DSPEC jr 2.0 Digital Signal Processing Gamma Ray Spectrometer

Zero Dead Time (ZDT) — Loss Free Counting Correction
Got rapidly changing count rate? Need to calculate the uncertainty? You need ZDT!

ZDT is an alternative to conventional live time extension to correct for dead time. It is especially beneficial to applications where the count rate is significantly decaying during the acquisition, such as in Neutron Activation Analysis, or where there is a rapid spike of activity during a long acquisition, as in the case of hot particles in stack monitoring.

Live-Time Clocks expand the counting time of the electronics to compensate for dead time. Loss-free counting methods, like our ZDT, correct the actual number of counts in the spectrum for those counts "lost" while the system was processing other pulses. The ZDT method uses ORTEC’s highly accurate Gedcke-Hale clock to determine how many events should be added for the time that the electronics were "dead."

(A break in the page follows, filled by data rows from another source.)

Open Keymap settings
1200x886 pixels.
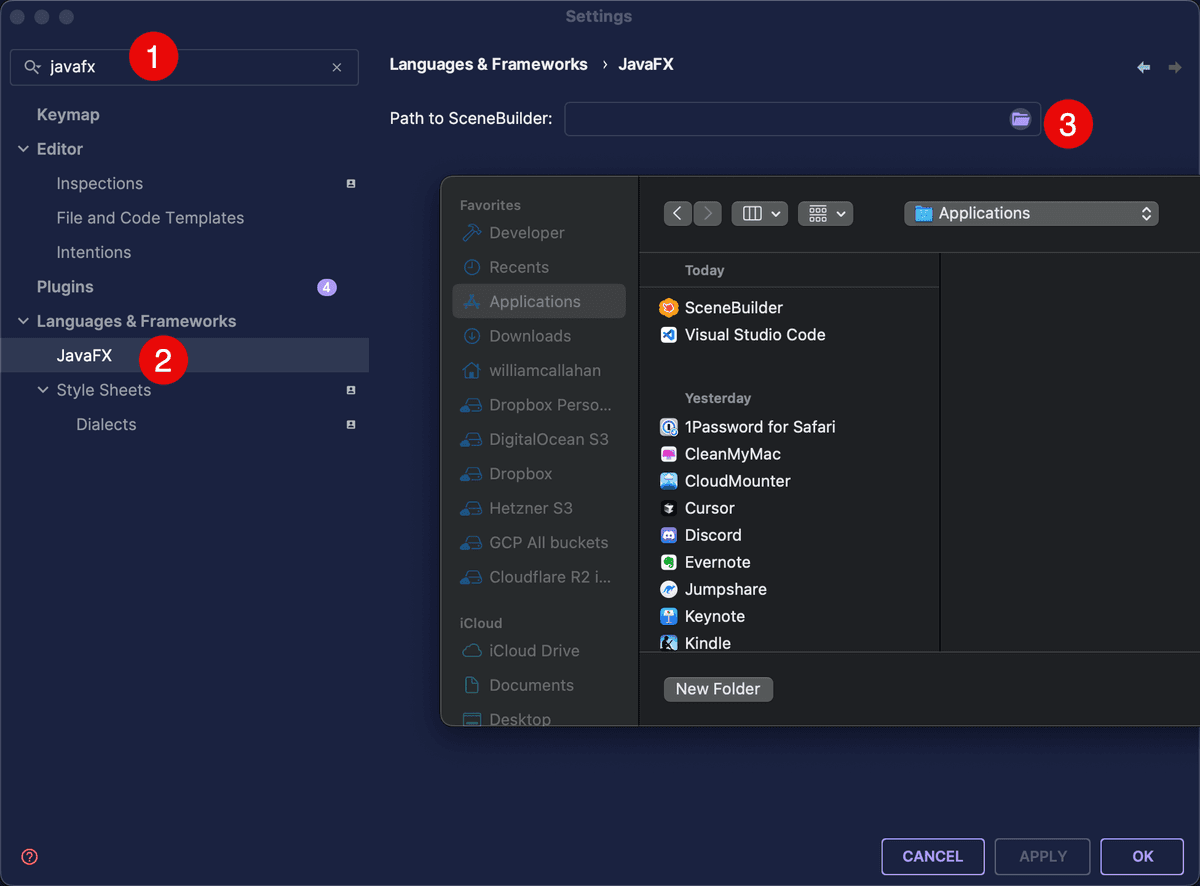tap(68, 114)
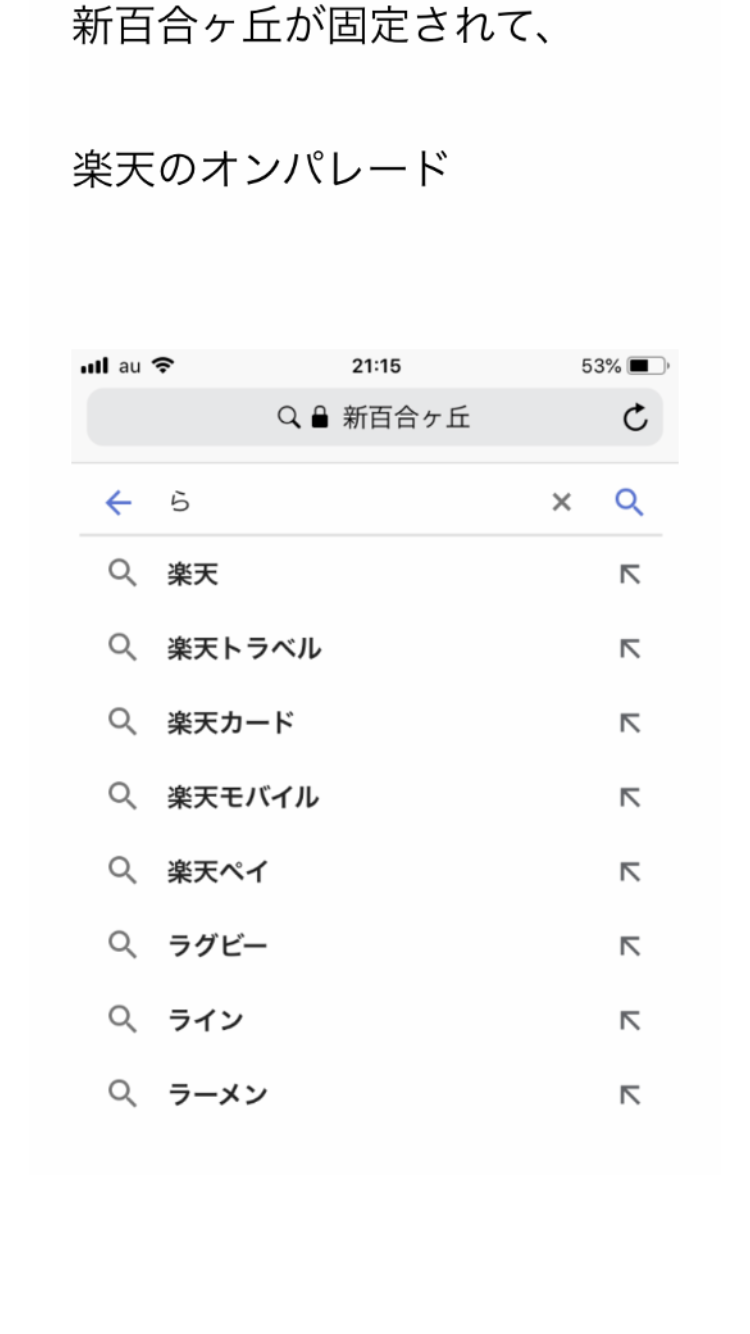Insert ラーメン using its arrow icon
The height and width of the screenshot is (1334, 750).
[x=630, y=1095]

In the ZDT Mode, the DSPEC jr 2.0 automatically stores the corrected spectrum and the variance spectrum. Both spectra are also stored in the ORTEC SPC format file structure to allow comparisons to be made at anytime in the future. The user can easily switch between the corrected and uncorrected spectra through simple menu commands in GammaVision and MAESTRO.

The ORTEC ZDT mode includes an uncertainty estimation algorithm to further enhance our ZDT method. Unlike other "loss-free counting" methods which cannot calculate the uncertainty associated with counts added to the spectrum, the ZDT mode in the DSPEC jr 2.0 simultaneously generates the corrected spectrum and the uncertainty as data is collected. See Application Note 56, "Loss-Free Counting with Uncertainty Analysis Using ORTEC’s Innovative Zero Dead-Time Technique" for more information on ZDT.

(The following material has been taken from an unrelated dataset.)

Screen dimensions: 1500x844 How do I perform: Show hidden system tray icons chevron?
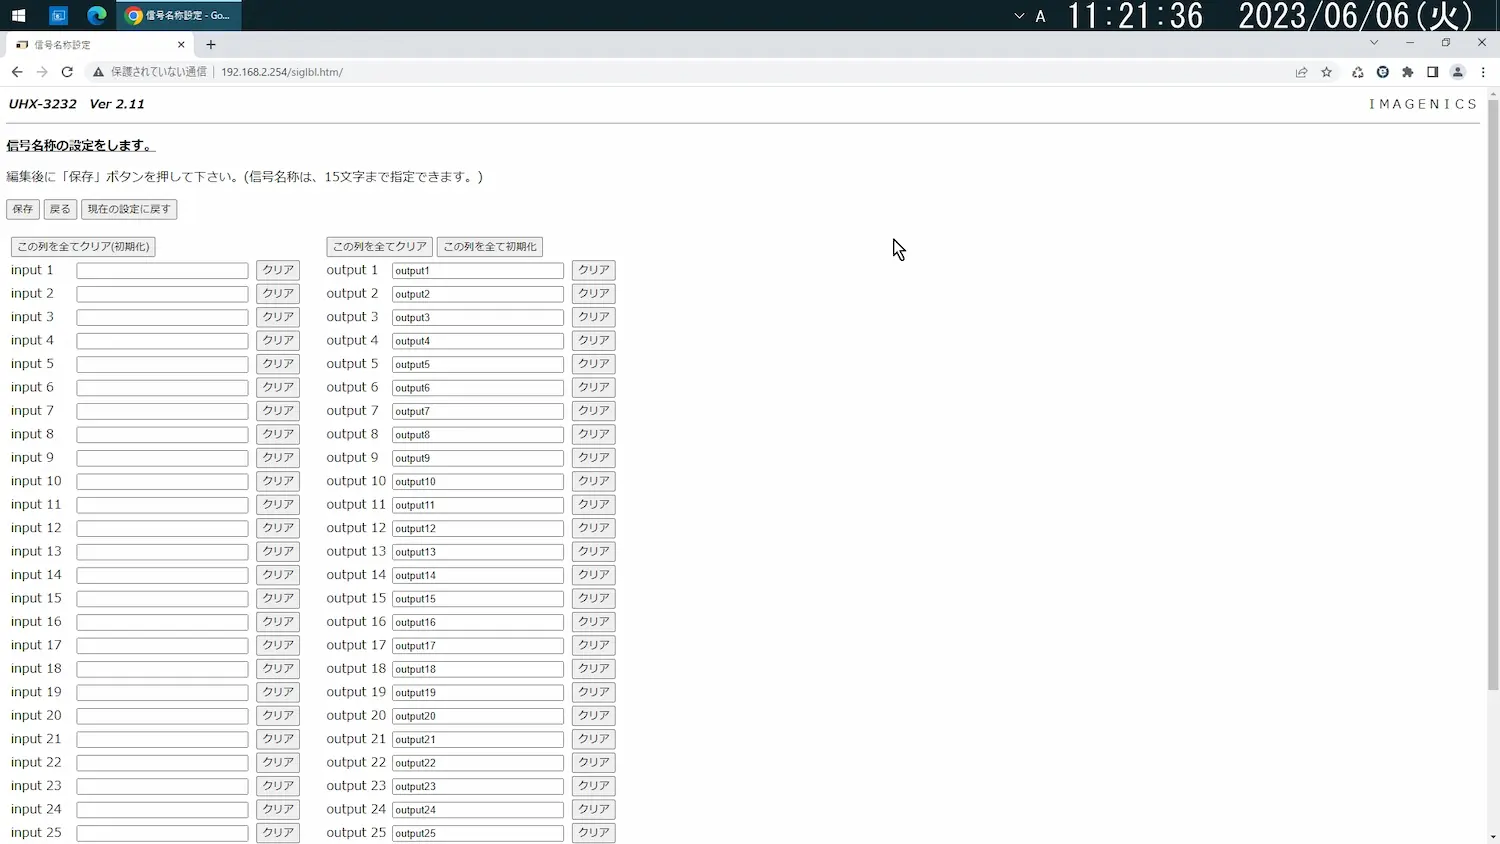(x=1019, y=16)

Low Frequency Rejector Digital Filter Improves Resolution for Mechanically-Cooled Systems!
The LFR is designed to remove microphonic noise from the output signal of high purity germanium detectors. What kind of results can you expect? If you have mechanically-cooled systems with degraded resolution, the LFR can improve your resolution significantly. 

Ballistic Deficit Correction
No need to worry about ballistic deficit with the patented digital signal processing of the DSPEC product line from ORTEC. In larger HPGe detectors, a characteristic known as ballistic deficit is sometimes exhibited. This typically results in poor resolution especially for high energy peaks. In analog systems, the ballistic deficit is corrected with either a gated integrator amplifier or through a resolution enhancer module. In digital systems, however, a simple adjustment to the flat top width of the digital filter is all that is necessary.

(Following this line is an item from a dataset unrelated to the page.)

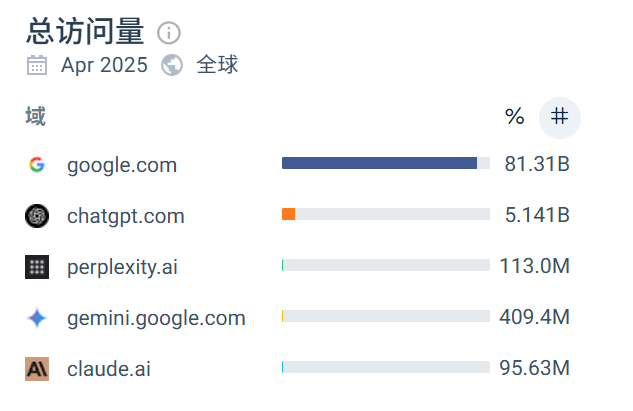
Task: Click the Claude logo icon
Action: [37, 369]
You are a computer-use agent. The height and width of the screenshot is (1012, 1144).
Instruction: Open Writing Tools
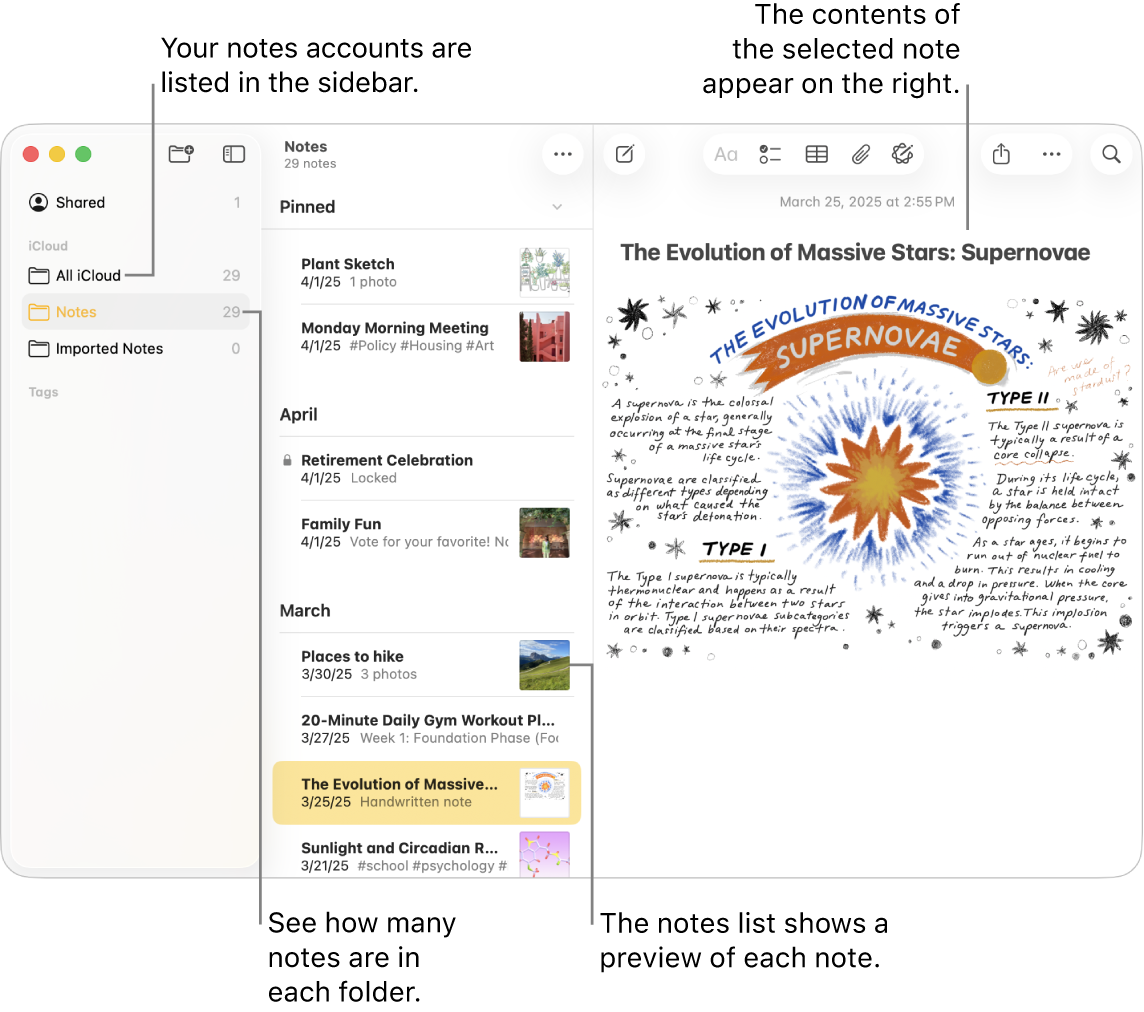pyautogui.click(x=903, y=154)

Using the InSight mode in the DSPEC jr 2.0 allows the operator to make adjustments to the flat top width (and tilt) and immediately see the effects of the signal processing. In most cases with extremely large detectors (such as the 207% efficient one used in this example!), a flat top setting of 0.8 µs is more than sufficient to recover excellent resolution.

Simple to Set Shaping Parameters
DSPEC jr 2.0 helps you maintain control of your digital system. The rise time and flat top width adjustments empower you to "fine tune" spectrometer performance to the application. Optimizing your resolution and throughput has never been easier!

In DSPEC jr 2.0 there are 112 rise times (from 0.8 to 23 µs in 0.2 increments) and 22 flat top widths (from 0.3 to 2.4 µs in 0.1 increments), in addition to tilt parameters, giving you well over 2,000 combinations of parameters.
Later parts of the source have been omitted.